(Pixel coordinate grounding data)

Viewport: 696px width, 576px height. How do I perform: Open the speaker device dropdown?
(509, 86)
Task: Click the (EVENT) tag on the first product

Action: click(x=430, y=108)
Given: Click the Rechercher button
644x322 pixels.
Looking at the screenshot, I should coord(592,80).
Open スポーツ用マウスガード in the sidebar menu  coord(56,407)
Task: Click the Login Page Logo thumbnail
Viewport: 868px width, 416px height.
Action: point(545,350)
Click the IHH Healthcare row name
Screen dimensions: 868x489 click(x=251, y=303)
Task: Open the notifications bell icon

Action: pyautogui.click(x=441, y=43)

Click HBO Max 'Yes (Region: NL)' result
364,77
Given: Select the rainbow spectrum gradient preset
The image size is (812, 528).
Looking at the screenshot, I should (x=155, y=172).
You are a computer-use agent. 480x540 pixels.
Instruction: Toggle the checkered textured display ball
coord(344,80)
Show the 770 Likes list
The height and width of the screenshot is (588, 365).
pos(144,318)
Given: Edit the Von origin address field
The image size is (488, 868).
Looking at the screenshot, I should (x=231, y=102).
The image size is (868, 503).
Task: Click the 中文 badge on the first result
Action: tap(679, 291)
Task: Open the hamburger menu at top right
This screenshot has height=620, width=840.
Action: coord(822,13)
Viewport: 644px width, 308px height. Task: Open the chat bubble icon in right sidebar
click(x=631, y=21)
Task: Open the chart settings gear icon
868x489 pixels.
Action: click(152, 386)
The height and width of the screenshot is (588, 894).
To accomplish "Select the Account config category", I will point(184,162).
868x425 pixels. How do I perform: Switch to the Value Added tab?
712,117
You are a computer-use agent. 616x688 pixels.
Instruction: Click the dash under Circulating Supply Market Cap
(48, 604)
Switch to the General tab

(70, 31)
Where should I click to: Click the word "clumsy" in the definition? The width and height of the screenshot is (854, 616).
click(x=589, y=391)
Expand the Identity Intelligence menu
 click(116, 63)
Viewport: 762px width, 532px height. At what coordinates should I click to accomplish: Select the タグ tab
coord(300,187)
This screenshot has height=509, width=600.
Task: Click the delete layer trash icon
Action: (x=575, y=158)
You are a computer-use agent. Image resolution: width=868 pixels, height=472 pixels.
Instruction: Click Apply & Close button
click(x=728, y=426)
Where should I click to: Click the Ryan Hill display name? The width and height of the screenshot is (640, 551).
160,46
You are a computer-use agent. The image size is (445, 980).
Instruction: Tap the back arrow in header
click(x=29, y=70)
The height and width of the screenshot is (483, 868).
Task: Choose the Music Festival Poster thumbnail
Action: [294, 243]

**Task statement**
From the data above, copy out every line with the string "agent" in it.

**Written reply**
You are a computer-use agent. 480x540 pixels.
You are a computer-use agent. 616x688 pixels.
You are a computer-use agent. Image resolution: width=868 pixels, height=472 pixels.
You are a computer-use agent. The image size is (445, 980).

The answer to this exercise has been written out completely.